I reached out to ITEP’s Carl Davis to learn more. He wrote the paper, highlighting how voucher programs piggyback on wealthy people’s desire to avoid taxes. Add that to the problems caused by siphoning students from public school systems, and you have a recipe for disaster.

“The voucher tax policies that states have set up are just bizarre,” Davis told me via email. “You don’t usually see states paying people to give their money to private organizations, and yet that’s exactly what’s happening here. The federal tax code wasn’t written with these kinds of bizarre tax credits in mind, and so we need the IRS to step in and fill in the gaps that these things are slipping through.
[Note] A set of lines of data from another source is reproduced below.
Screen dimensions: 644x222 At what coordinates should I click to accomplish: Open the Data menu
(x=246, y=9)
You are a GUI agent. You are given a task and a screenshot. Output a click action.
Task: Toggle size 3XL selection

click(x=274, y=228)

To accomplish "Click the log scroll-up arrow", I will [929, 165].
These problems can be fixed.”

He argues that the Internal Revenue Service needs to tax these kind of credits, given that rich folks have essentially made money from their supposed good deeds.
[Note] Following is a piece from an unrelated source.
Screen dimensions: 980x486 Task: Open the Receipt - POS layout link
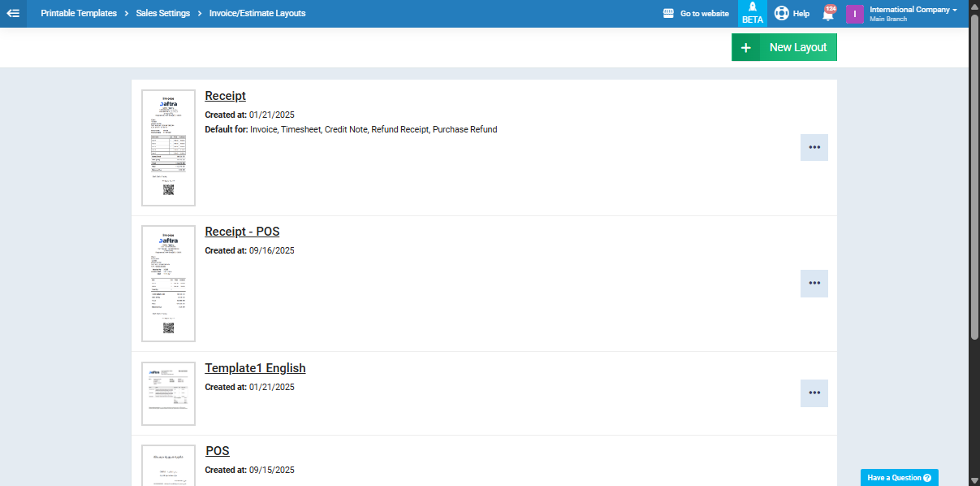(x=242, y=232)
“It’s a new spin on the old trickle-down philosophy,” Davis said. “The states are giving money to rich people under the guise of helping regular folks.”
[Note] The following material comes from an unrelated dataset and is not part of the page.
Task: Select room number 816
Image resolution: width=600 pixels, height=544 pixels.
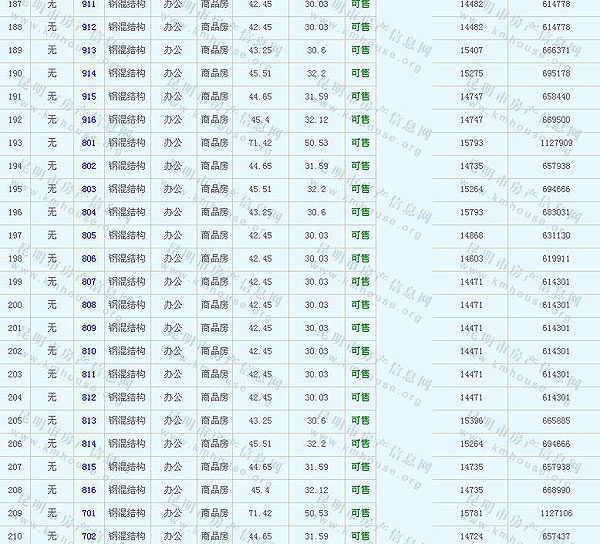Action: click(x=89, y=490)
Or as Rep. Mari-Lynn Poskin, D-Overland Park, put it in January: “Holy tax scams, that is a masterful shell game.”

He also looks at a teacher response to the voucher proposal.

No teacher goes into the field for the money. No teacher goes into the field to indoctrinate. No teacher goes into the field to do anything other than teach children and build a future filled with knowledgeable adults. No one who signed this letter did so for the clout. They did it because they care and because they want to improve the state of Kansas.

The wealthy who would benefit the most from these voucher programs don’t give a flying fig about Kansas. Not really. Not when they have so little at stake.

If the state tumbles down the rabbit hole of underfunded public schools, with teachers fleeing in droves, the richest among us can simply pack up and leave for another state. They can employ private tutors or start a school of their own. They will consider the tax savings worth the moderate trouble. Meanwhile, poor or middle-class families using vouchers will find that $5,000 a year doesn’t go nearly as far as advertised.

The teachers make this all clear in their letter: “We believe a well-educated citizenry is needed for our democracy at a state and national level to function at its highest level. We believe public education is a public good.” They add: “Every child in Kansas has a right to a high-quality education from a nearby public school.”

And he thinks he knows where the support for vouchers comes from. When it comes to that ideal of high-quality education for all…

Few rich people want that. They prefer the system that made them rich to keep it that way. The more students who learn about the world, the more who understand the forces that levitate a few while pummeling the rest, the more that rich people’s fortunes will be at risk. True education, quality education, creates citizens who ask “why?” It creates citizens who demand more from their government. And it creates citizens who believe that we all can learn and do better.